Preparação das bossas
Encarregado de comandar a bateria “Furiosa da Barra”, mestre Jeyson garante que o samba escolhido já possui pelo menos uma bossa pronta para ser implementada, além de outras já em mente.
“Conversamos bastante nas eliminatórias porque tinha uns cinco ou seis sambas que podiam chegar para a final. Infelizmente não dá para ver todos, então separamos aqueles que passam nos detalhes e vieram para a final. Na final é aquilo, não dá para escolher os quatro, tem que ser um só. Mas temos umas ideias já de bossas. Tem uma bossa que está pronta, que cabe neste samba que ganhou. Em um dos quatro sambas que ganhasse, ela já entraria legal, vamos em cima da melodia. As outras duas temos uma ideia da segunda que é no refrão e a de baixo do Samba já temos uma ideia também”, declarou.
Mestre Jeyson falou da importância das escolas de samba de manterem a tradição das eliminatórias de sambas-enredo como uma forma de manter o carnaval atrativo para os sambistas.

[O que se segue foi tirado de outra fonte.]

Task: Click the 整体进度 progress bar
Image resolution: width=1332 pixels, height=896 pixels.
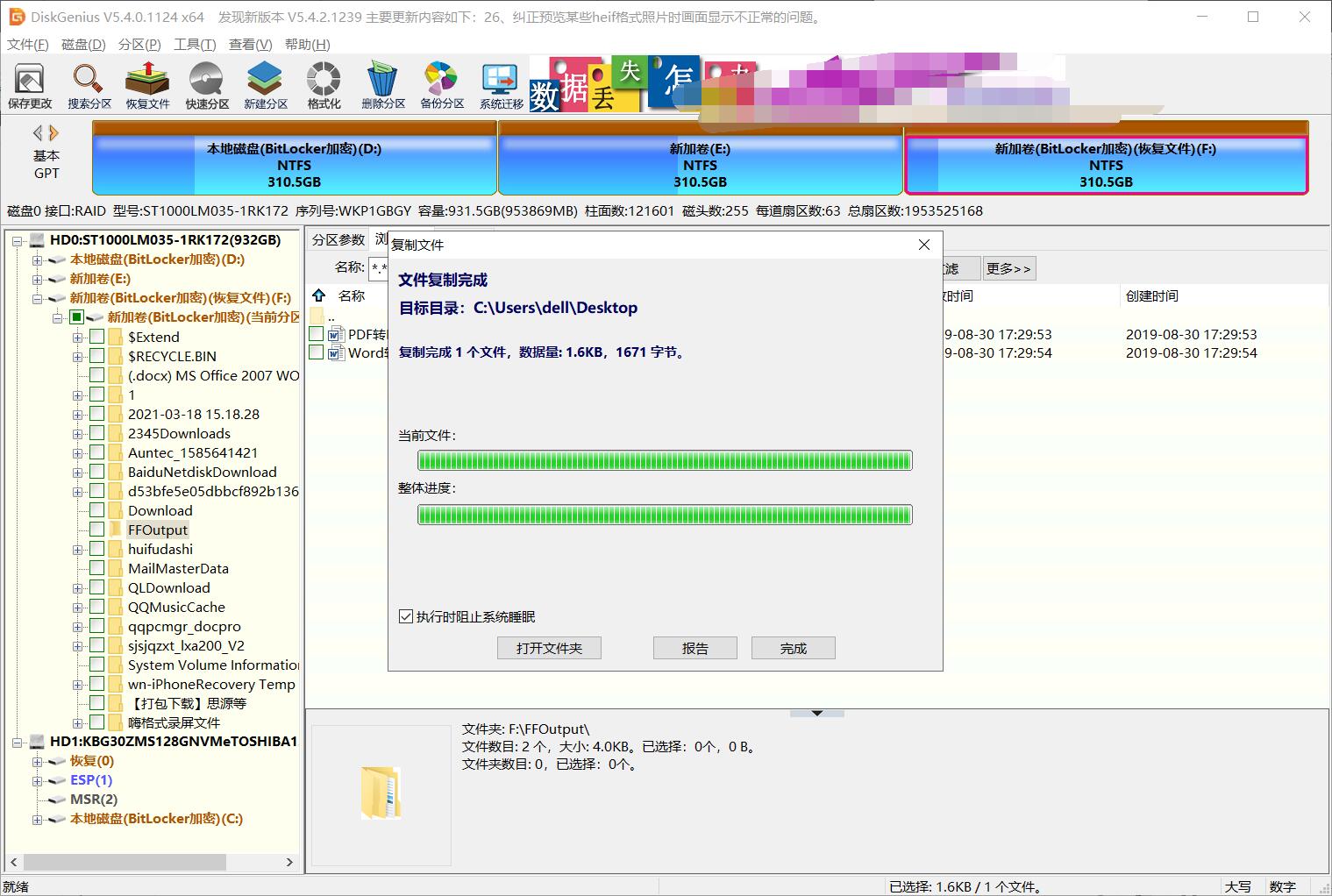Action: tap(664, 515)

“Vejo como tradição em escola que infelizmente hoje em dia não tem mais isso. Eu acho que tem que ter eliminatórias. Cada escola que faz do seu jeito, mas eu acho que perde um pouco da essência porque hoje em dia quase ninguém faz eliminatórias de samba-enredo, muita gente encomenda o samba. Parabéns para quem faz isso, cada um faz de tudo que quer, só que o caminho da Verde e Branco faz e segue as nossas tradições de fazer eliminatórias de samba-enredo. Antigamente tinha até mais, eram três ou quatro fases, e hoje encurtou bastante, mas pelo menos ainda tem a semifinal e a final. É super válido porque o carnaval é isso, esse é o clima do carnaval. Como lá na frente quando começarem os ensaios técnicos, de rua ou de quadra, isso é o carnaval. No dia do carnaval é muito tenso, você nem curte direito, então para mim e para muitos foliões as eliminatórias, o ensaio de quadra, ensaio de rua, isso é o carnaval, tem que ter isso”, afirmou o mestre.